── Records supplied ──

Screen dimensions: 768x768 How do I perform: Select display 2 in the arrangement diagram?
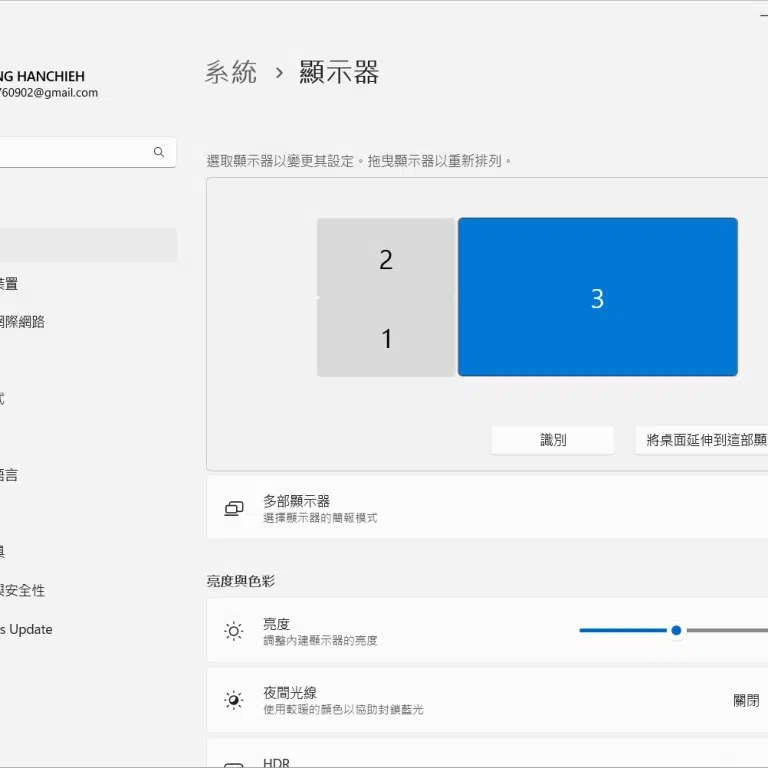[386, 260]
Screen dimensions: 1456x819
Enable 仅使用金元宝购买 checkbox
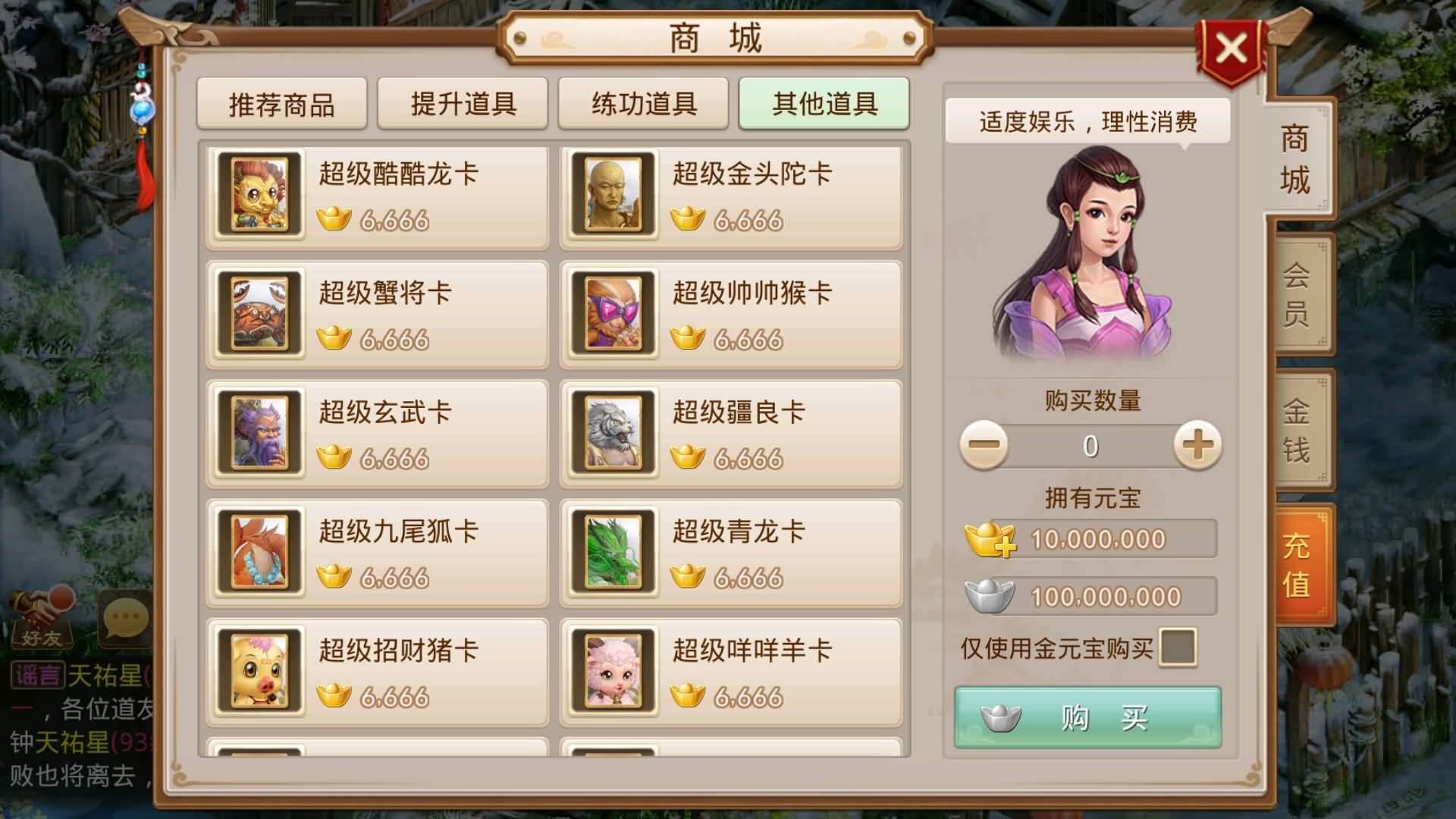(x=1178, y=648)
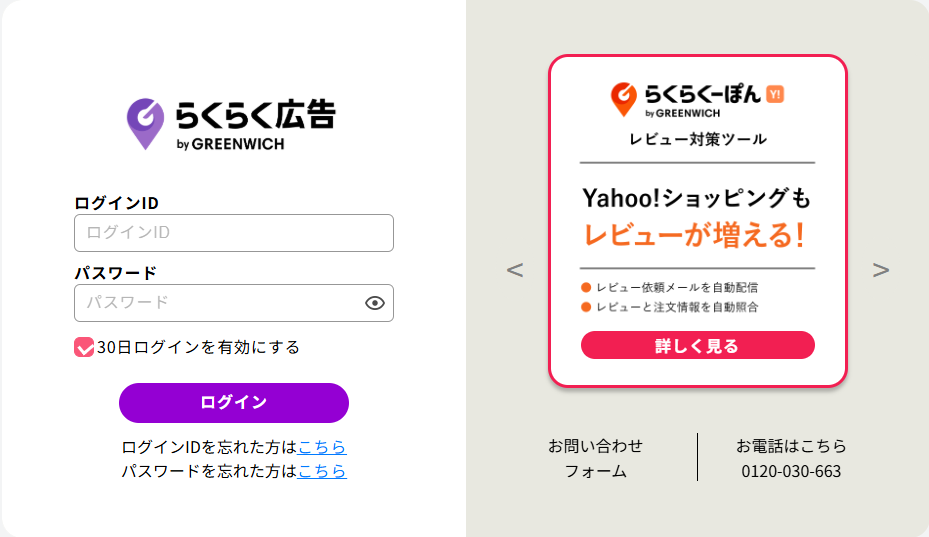Click the phone number 0120-030-663
This screenshot has height=537, width=929.
point(791,471)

───

Full transcription without images: please go through the records and repeat them exactly.

Screen dimensions: 768x768 How do I perform: Select display 2 in the arrangement diagram?
[386, 260]
Screen dimensions: 1456x819
Enable 仅使用金元宝购买 checkbox
(x=1178, y=648)
Click the phone number 0120-030-663
This screenshot has height=537, width=929.
point(791,471)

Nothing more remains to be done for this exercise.